Dermal Fibrosis

Tissue fibrosis is common in a number of human diseases and contributes to high levels of morbidity and mortality each year.  It has been estimated that ~45% of all deaths in the US are due to fibrotic disorders.   Dermal fibrosis is a symptom common to a number of diseases including scleroderma (systemic sclerosis) and chronic graft-versus-host disease (cGvHD).  While it has been shown that dermal fibrosis is characterized by increased levels of growth factors and profibrotic molecules, activation and differentiation of fibroblasts into myofibroblasts, and aberrant formation of extracellular matrix, a need for therapies that target the prevention and progression of dermal fibrosis still exists. 

Bleomycin-Induced Dermal Fibrosis

Bleomycin-induced dermal fibrosis is a standard model of human dermal fibrosis.  After being anesthetized, mice are administered daily subcutaneous injections of bleomycin at a single site.  Animals are evaluated daily for body weight.  After animals are sacrificed, collagen thickness and content, fibrosis scores, and other markers of skin fibrosis are determined. 

Study Design Table

Model Description Duration Endpoints
Bleomycin-Induced Dermal Fibrosis Daily subcutaneous injection of bleomycin produces dermal fibrosis  28 Days Body weight, Lung weight, Collagen thickness and content of the skin, Histological analysis of skin

 

Significant weight loss was observed in vehicle- and Pirfenidone-treated mice
Animals received a daily subcutaneous injection of Bleomycin (day 0-27) followed by treatment with either vehicle or Pirfenidone (BID; days 14-27).  Significant thickening of collagen is observed in vehicle treated animals while Pirfenidone prevents significant increases in collagen thickening in this model.
Representative Masson’s Trichrome staining in Bleomycin-injected skin
cGvHD (accompanied by dermal fibrosis)

Dermal fibrosis appears in this mouse model of cGvHD beginning at day 30.  Animals are evaluated daily for body weight and GVHD scores.  After sacrifice, collagen thickness and content, fibrosis scores, and other markers of skin fibrosis are determined. 

Model Description Duration Endpoints
cGvHD (accompanied by dermal fibrosis) Following injection of allogeneic bone marrow, GVHD disease begins at day 14 with appearance of scleradermatous  changes  at day 30 60 Days GVHD score, Body weight, Collagen thickness and content of skin, Histological analysis

 

Radiation-Induced Dermal Fibrosis Model

Hamsters provide an excellent model for radiation-induced fibrosis because of several biological similarities to humans.

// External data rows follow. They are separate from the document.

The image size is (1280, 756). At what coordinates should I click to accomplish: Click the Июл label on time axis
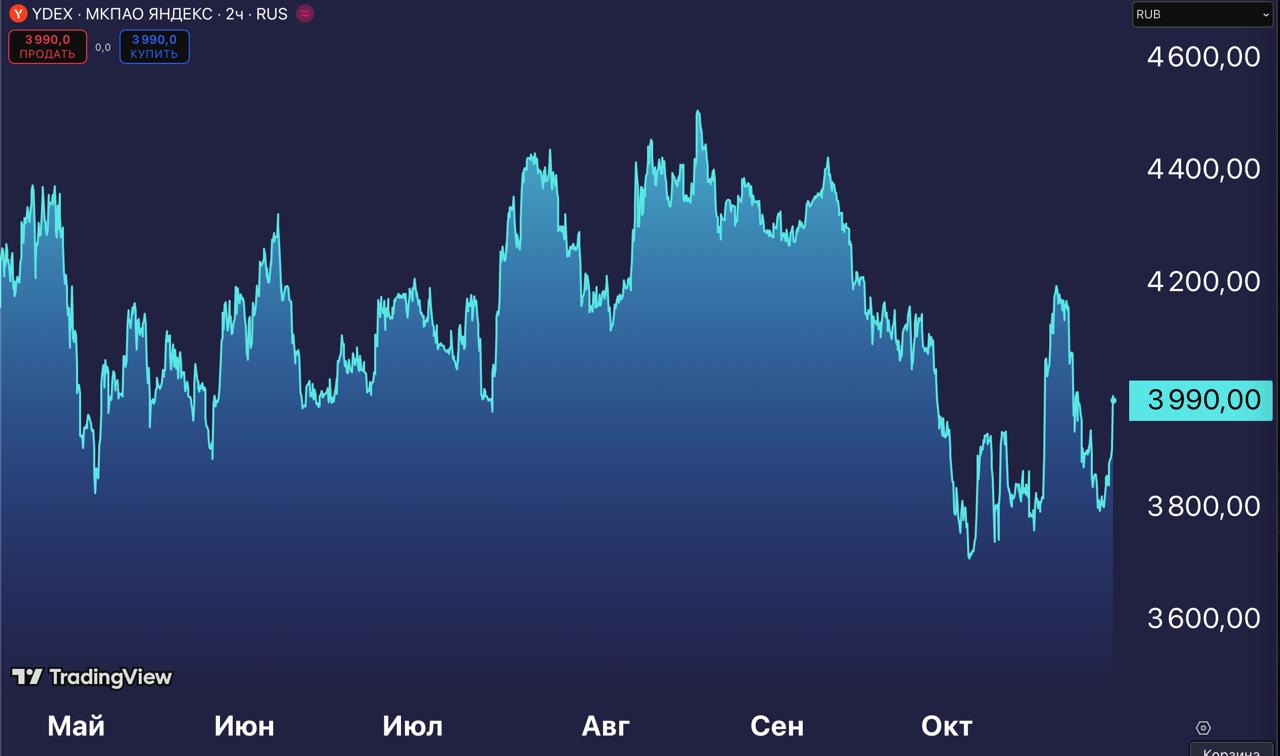pyautogui.click(x=412, y=726)

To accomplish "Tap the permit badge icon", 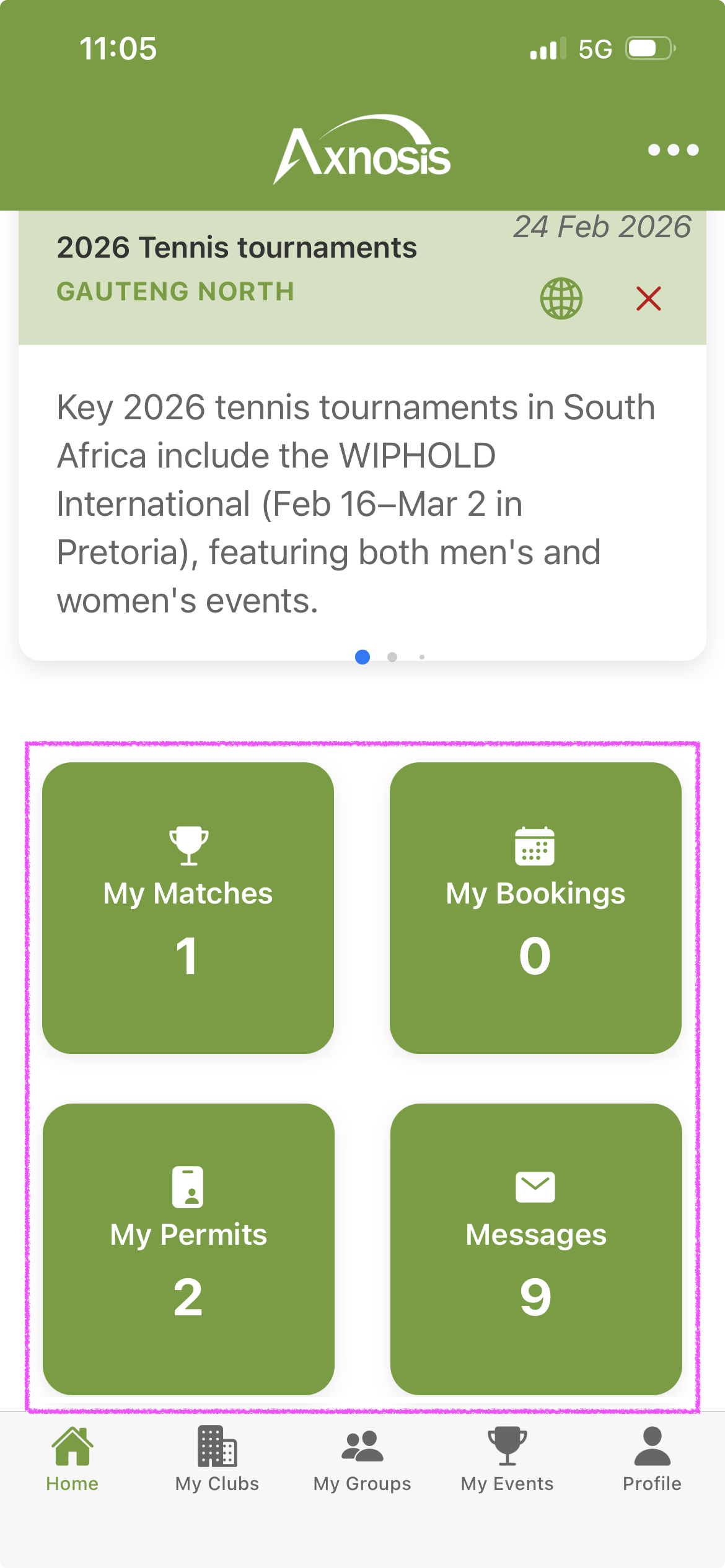I will (x=188, y=1187).
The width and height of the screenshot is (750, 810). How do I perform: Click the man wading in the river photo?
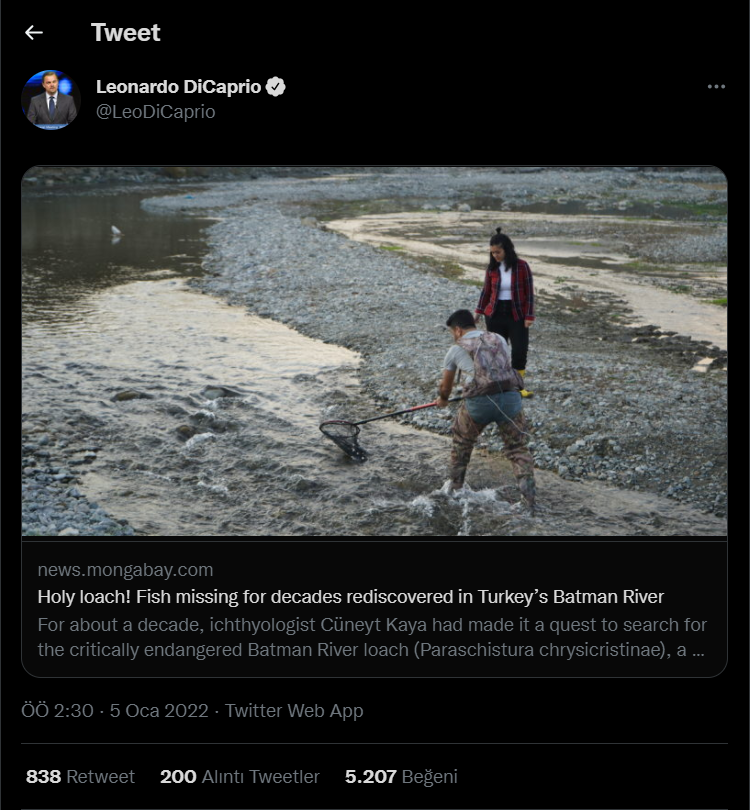(484, 400)
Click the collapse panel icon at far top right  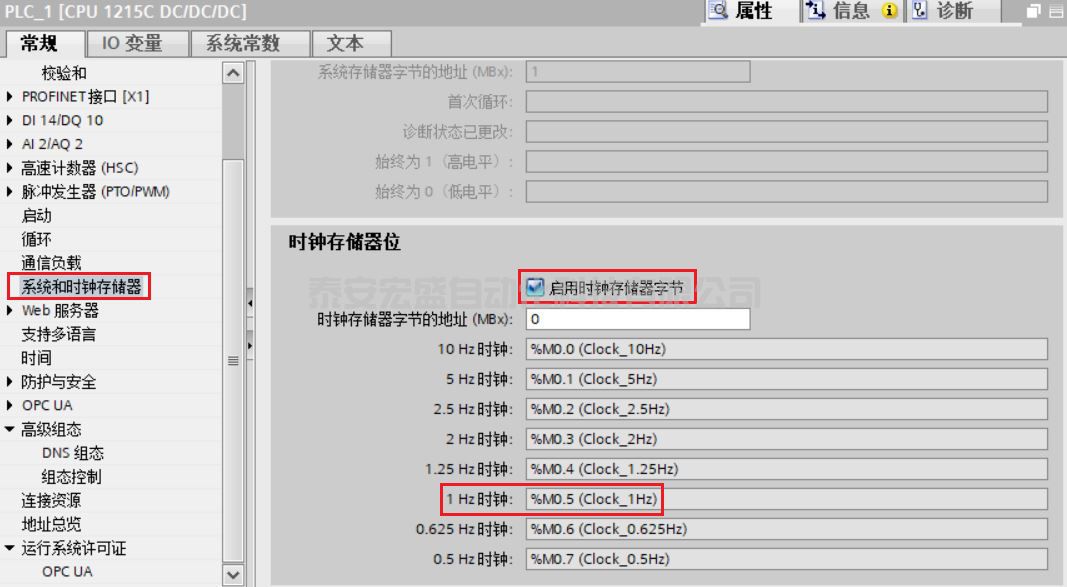1055,12
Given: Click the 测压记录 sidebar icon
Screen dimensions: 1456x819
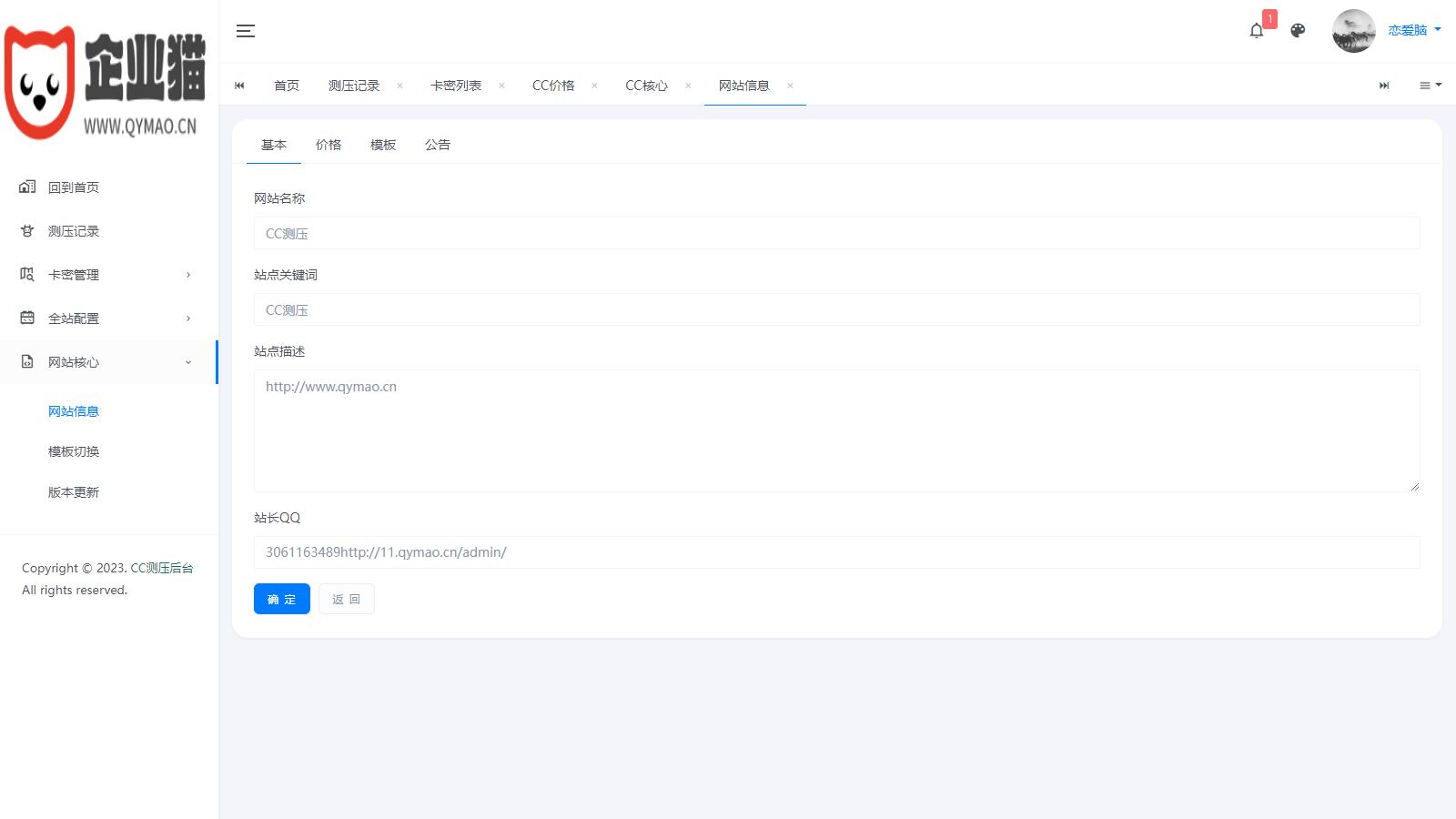Looking at the screenshot, I should pos(27,231).
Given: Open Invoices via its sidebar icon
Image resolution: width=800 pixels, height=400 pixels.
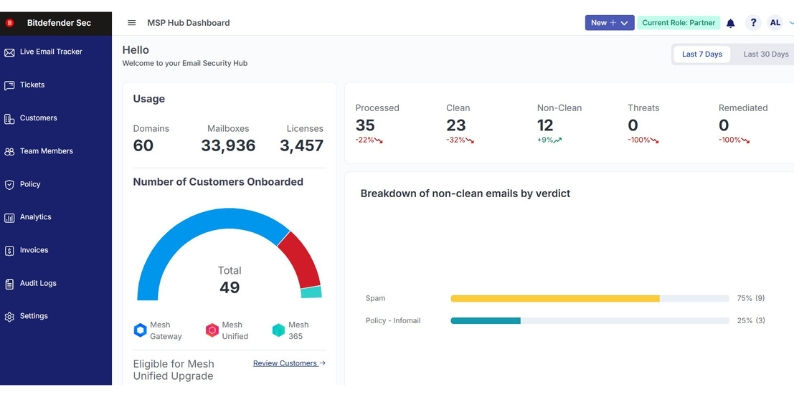Looking at the screenshot, I should click(x=10, y=251).
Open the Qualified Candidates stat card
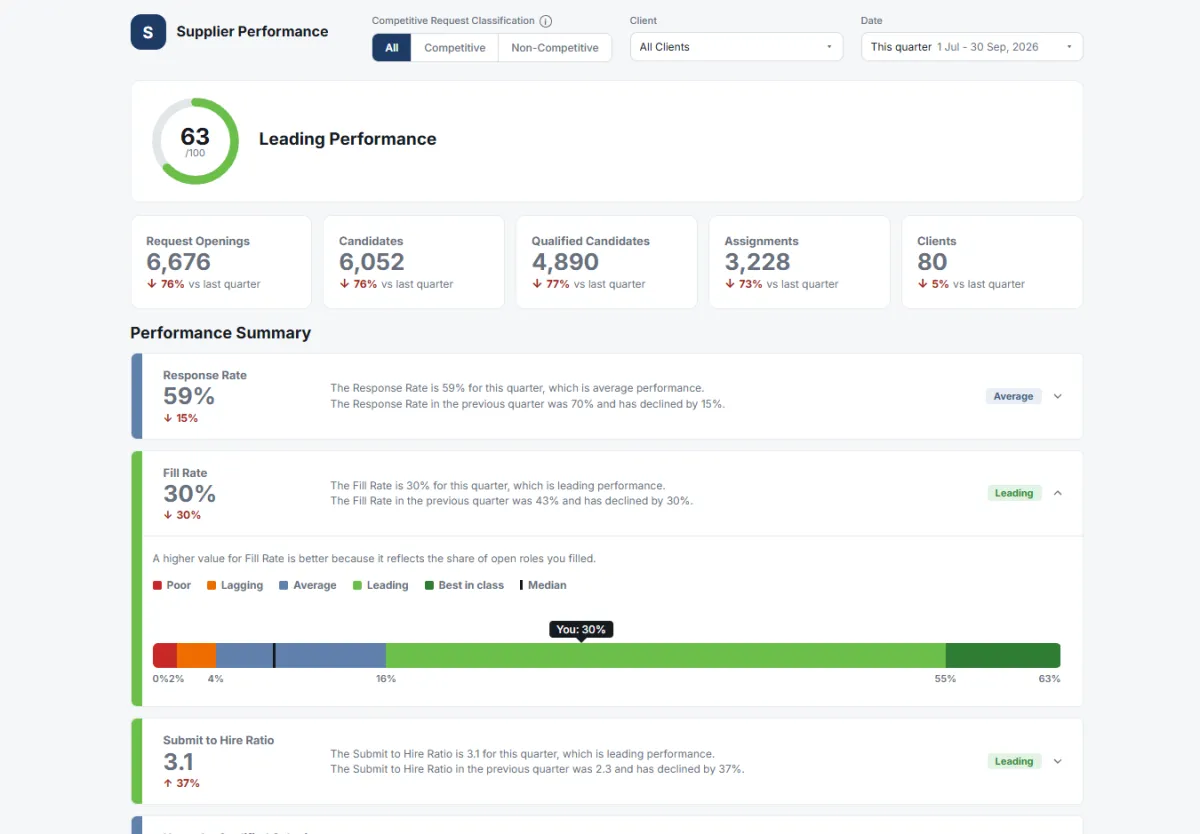 pos(607,262)
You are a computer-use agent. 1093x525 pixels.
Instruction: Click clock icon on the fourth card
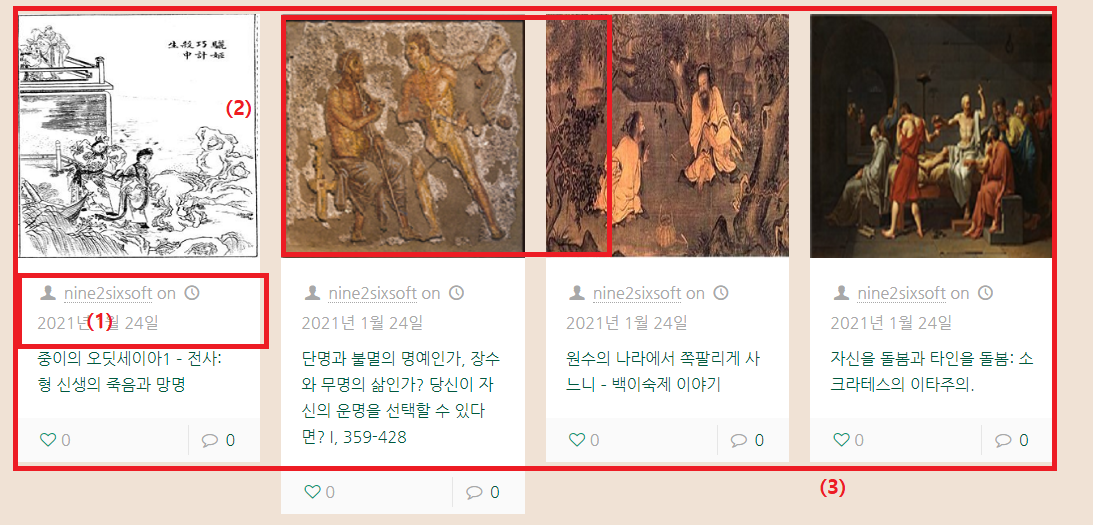[x=985, y=293]
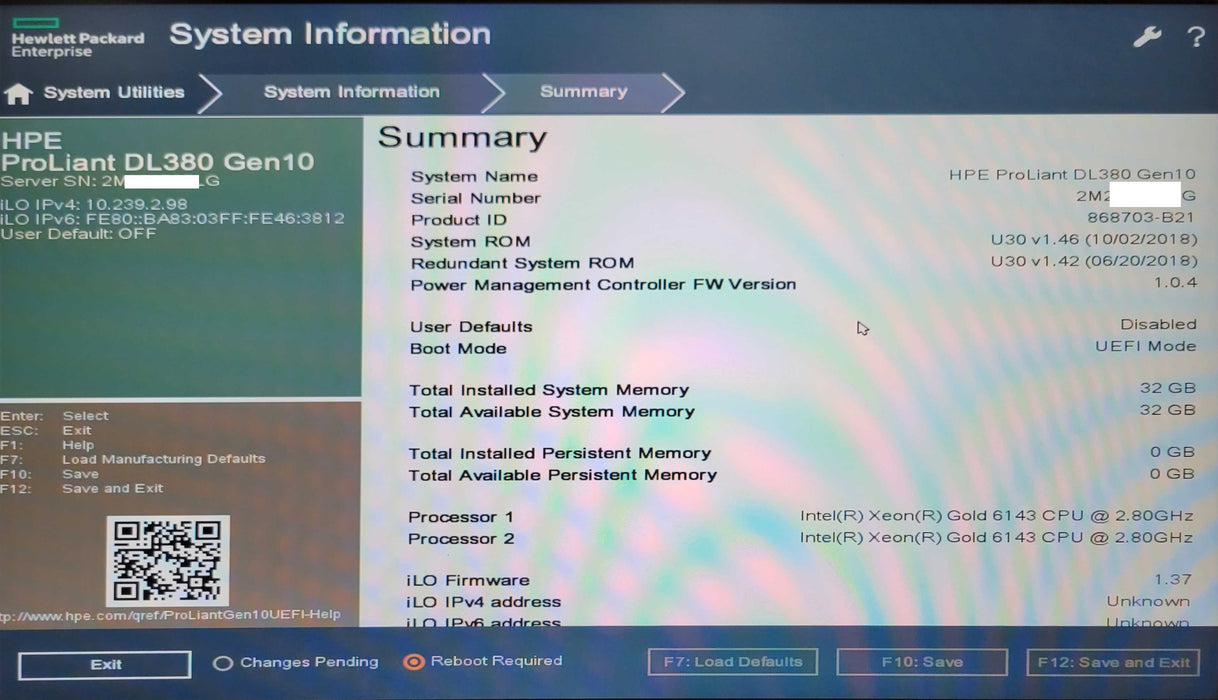Screen dimensions: 1218x700
Task: Select the User Defaults row
Action: pyautogui.click(x=802, y=326)
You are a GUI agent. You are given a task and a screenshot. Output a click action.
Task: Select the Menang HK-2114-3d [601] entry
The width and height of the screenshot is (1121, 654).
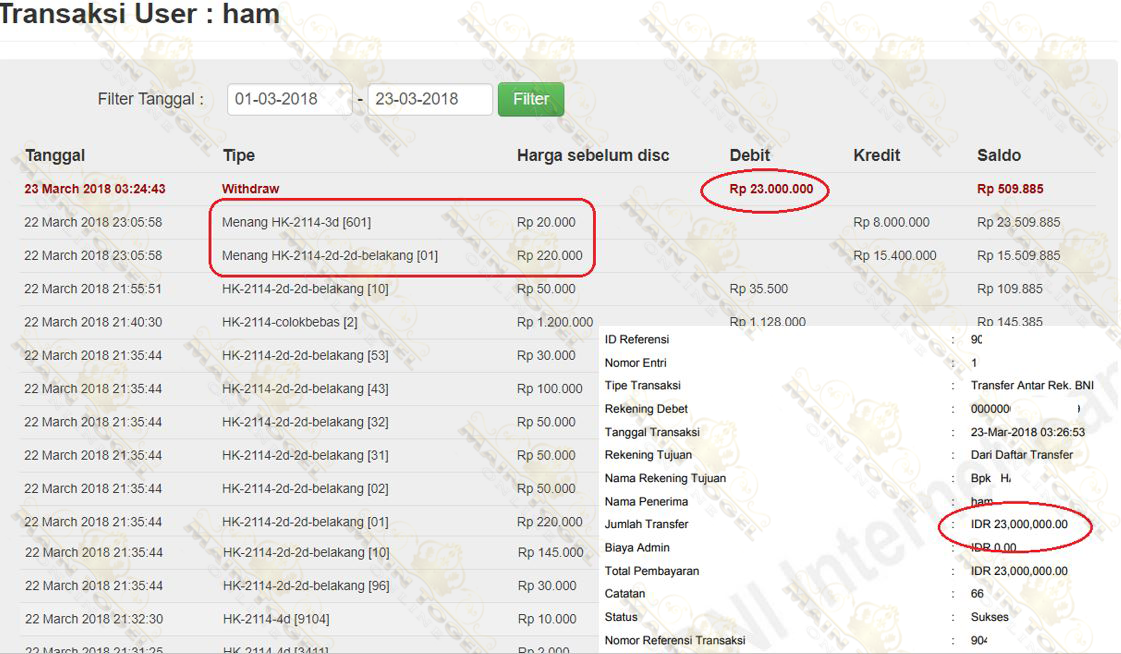pyautogui.click(x=296, y=222)

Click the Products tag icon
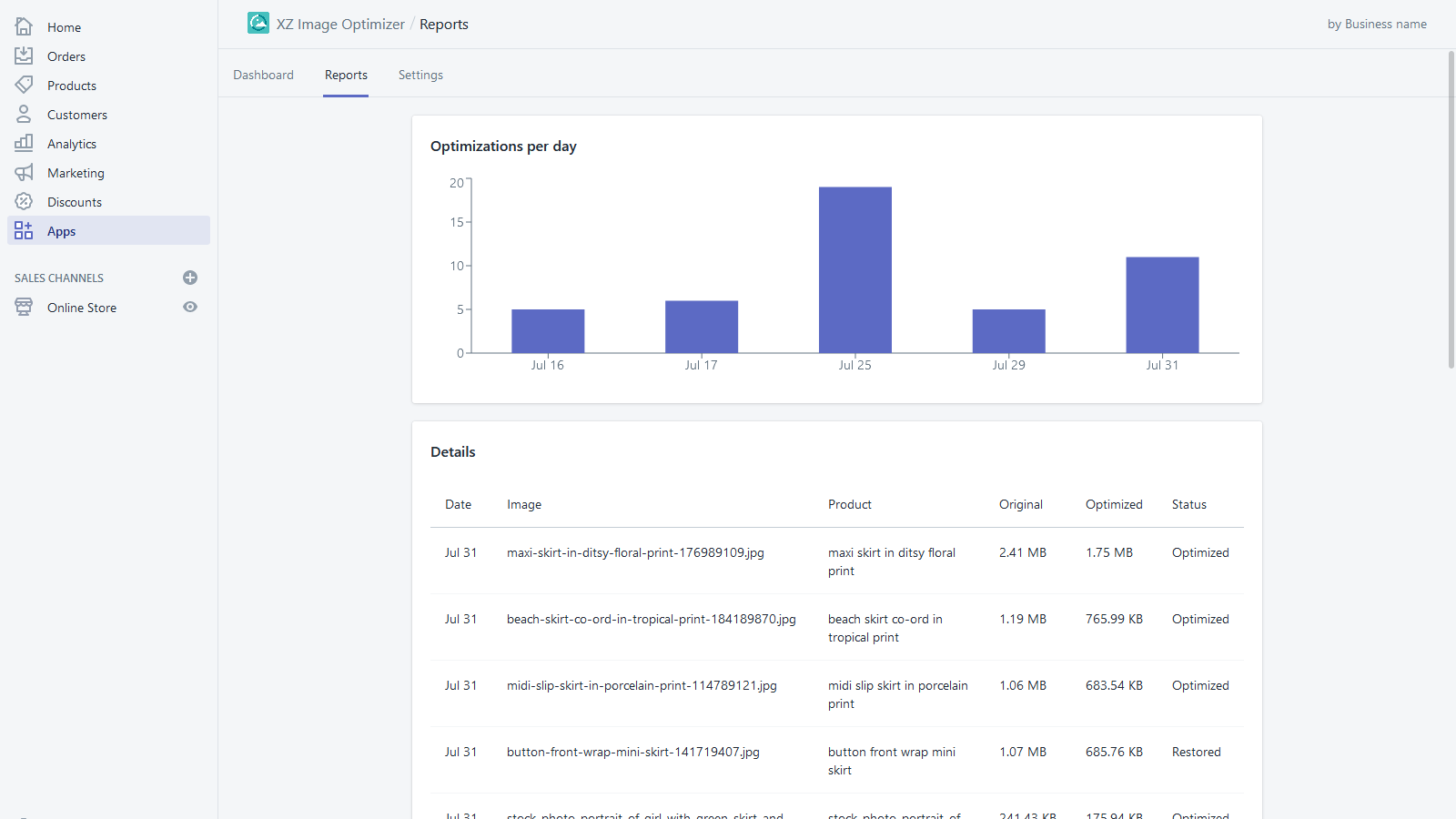click(x=24, y=85)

Furthermore, the cheek pouch is pliable and can be extracted, allowing for radiation to be targeted to the cheek pouch while the rest of the animal is shielded. The result is formation of fibrotic skin tissue on the cheek pouch approximately 16 days following radiation. Primary end points in this model include collagen content measurement and histology.

Study Design Table

Model Description Duration Endpoints
Acute Radiation-Induced Fibrosis in Hamsters The cheek pouch is treated with an acute dose of 40 Gy radiation resulting in the formation of fibrotic dermal tissue 28 Days Collagen content measurement, Histology

 

Appearance of fibrosis in cheek pouches of hamsters exposed to 40 Gy radiation.  Representative Masson’s trichrome-stained samples from Day 0 (A, B), Day 16 (C, D), and Day 28 (E, F) after radiation.
Fractionated-Radiation Induced Dermal Fibrosis Model

In the fractionated-radiation induced dermal fibrosis model the back of the mouse is shaved and/or depilated and the skin is temporarily tented such that it can be selectively targeted with radiation while the rest of the mouse is protected by a lead shield.  Animals receive 6 fractions of radiation on a schedule of 3 days on, 2 days off. The progression of disease, which can also be observed in an acute radiation model, displays with mild erythema typically observed 8-10 days following radiation exposure, with disease severity peaking between Days 12-16 (depending on the dose of radiation),  and with desquamation of approximately 50% of the irradiated area. Endpoints include dermatitis severity scores, collagen content measurement, and histological analyses.

Study Design Table

Acute Radiation Dose (Day 0) Dermatitis Evaluation (every 2 days) Disease Peak Duration Endpoints
6 Gy Day 8 to 36 Day 16 36 Days Dermatitis Severity Scores, Collagen content measurement, Histology
8 Gy
10 Gy

 

Masson’s Trichrome staining of fibrosis at peak of disease showing appearance of fibrosis, inflammation, damaged epithelium and necrosis of the skin as a result of radiation exposure. NR = non-irradiated.